* **YOUR ASSIGNMENT**: Copy all lines below containing "computer".

* **MATERIALS PROVIDED**:
*** Block opens ***

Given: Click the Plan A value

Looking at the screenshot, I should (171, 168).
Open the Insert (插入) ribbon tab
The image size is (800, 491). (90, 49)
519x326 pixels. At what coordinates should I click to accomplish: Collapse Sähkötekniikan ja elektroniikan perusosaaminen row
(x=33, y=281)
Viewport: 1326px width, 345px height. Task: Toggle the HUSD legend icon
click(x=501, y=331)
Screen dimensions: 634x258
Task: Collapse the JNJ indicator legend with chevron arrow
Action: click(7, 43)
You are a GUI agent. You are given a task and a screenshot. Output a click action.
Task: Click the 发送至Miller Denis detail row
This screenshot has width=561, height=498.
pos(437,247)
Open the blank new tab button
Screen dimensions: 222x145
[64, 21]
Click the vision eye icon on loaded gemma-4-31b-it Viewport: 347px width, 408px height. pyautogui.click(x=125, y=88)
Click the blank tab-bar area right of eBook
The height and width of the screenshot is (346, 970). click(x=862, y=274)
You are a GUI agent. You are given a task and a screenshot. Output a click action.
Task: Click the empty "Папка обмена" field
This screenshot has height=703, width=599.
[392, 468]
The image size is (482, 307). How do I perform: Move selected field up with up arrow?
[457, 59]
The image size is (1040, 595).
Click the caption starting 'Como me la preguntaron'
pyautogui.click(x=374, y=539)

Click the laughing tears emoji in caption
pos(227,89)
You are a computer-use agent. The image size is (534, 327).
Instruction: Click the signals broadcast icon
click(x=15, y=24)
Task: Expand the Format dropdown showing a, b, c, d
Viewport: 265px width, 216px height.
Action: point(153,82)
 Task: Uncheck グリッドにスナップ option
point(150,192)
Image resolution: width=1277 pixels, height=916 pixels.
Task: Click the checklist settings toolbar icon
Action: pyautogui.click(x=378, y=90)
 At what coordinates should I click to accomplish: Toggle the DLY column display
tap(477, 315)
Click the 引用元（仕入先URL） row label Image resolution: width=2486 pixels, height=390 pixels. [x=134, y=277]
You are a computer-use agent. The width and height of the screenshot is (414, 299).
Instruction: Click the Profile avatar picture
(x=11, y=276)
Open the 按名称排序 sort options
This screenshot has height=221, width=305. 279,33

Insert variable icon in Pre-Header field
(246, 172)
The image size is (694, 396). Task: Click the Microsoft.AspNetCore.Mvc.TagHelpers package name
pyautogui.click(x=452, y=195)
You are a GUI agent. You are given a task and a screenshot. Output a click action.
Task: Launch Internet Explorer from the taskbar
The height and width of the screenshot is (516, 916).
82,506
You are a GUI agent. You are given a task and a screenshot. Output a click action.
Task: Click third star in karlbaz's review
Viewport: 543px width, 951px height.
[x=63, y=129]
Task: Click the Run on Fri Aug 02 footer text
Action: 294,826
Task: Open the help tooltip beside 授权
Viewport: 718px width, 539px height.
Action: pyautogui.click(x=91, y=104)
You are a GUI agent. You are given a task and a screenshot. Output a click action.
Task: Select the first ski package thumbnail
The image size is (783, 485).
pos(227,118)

*** Block closes ***

* **EXERCISE ANSWER**:
You are a computer-use agent. The image size is (534, 327).
You are a computer-use agent. The width and height of the screenshot is (414, 299).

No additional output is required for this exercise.